Now if we imagine interventions in the housing market by the government on behalf of favored home buyers (subsidized mortgages, etc.), there will be dislocations that reverse when the subsidies end, but they won't be fueled and worsened by the banking system. Therefore the "bust" will be much smaller and contained more or less within the building industry (or whatever industry is subsidized) with only homebuilding firms and a few others making losses and taking writeoffs. There's no reason to assume it would extend very far into the banking industry, if it affected any banks or other financial institutions.
Fed policy affects every entrepreneur's calculations (some more than others), which has more "system-wide" distorting effects. This can't happen with subsidies or other fiscal policies.

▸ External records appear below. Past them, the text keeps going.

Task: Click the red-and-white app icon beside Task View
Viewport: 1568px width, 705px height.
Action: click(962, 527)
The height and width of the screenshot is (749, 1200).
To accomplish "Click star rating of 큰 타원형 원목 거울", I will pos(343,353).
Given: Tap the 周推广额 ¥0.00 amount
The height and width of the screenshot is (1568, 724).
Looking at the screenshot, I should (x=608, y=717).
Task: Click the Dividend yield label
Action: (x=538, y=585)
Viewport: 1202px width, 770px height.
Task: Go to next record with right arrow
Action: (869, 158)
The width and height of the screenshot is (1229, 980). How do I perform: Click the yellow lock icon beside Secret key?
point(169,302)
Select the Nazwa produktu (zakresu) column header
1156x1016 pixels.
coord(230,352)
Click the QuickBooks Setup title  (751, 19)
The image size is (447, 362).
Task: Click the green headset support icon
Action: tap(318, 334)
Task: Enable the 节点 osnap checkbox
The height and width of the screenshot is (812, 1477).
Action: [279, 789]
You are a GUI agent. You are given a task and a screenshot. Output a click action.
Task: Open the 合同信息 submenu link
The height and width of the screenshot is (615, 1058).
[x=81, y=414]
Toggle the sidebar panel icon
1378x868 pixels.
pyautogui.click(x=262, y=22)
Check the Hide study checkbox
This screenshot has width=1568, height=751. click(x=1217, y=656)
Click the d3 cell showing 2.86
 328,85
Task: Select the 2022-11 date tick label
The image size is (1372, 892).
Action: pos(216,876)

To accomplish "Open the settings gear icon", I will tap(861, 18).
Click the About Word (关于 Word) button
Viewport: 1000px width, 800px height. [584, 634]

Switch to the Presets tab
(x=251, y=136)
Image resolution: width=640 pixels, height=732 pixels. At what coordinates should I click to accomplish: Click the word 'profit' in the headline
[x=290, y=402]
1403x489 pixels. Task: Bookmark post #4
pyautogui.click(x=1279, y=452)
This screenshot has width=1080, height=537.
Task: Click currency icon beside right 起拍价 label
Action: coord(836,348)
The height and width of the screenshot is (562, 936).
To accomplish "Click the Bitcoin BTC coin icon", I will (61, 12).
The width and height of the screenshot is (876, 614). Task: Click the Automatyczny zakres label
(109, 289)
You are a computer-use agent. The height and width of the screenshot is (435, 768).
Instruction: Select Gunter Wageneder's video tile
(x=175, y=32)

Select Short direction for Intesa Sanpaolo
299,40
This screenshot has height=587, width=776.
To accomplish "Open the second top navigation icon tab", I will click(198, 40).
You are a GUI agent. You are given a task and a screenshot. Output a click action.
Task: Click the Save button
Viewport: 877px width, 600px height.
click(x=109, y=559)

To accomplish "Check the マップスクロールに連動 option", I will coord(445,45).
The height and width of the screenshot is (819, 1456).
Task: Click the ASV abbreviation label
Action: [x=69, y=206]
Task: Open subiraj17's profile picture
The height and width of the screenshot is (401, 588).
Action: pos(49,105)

Mesa Econoguy October 18, 2008 at 6:55 pm

Canada's history is instructive. That country allowed branch banking…

Lest we forget the number of US bank failures during the Depression: hundreds (800+ I believe). Number in Canada: 0.

The US had many banking restrictions during the Depression (including interstate branch banking prohibitions).

brotio October 18, 2008 at 11:50 pm

Mesa, I hope you said ten Hail Franklins for your blasphemy. Everyone knows that those banks failed because of the free market-that-has-never-existed. Why, if we hadn't been regulating those imaginary free markets, the bank failures would have surely numbered in the MILLIONS!

To insinuate that St Franklin of Roosevelt did anything imperfect is to insinuate that God is imperfect.

Shame on you, man!

Vijay October 20, 2008 at 1:36 am

Don, you should really read this paper by Hulsmann:
Has Fractional Reserve Banking Really passed the market test?

http://www.independent.org/pdf/tir/tir_07_3_hulsmann.pdf

I just finished reading it tonight. Absolutely brilliant.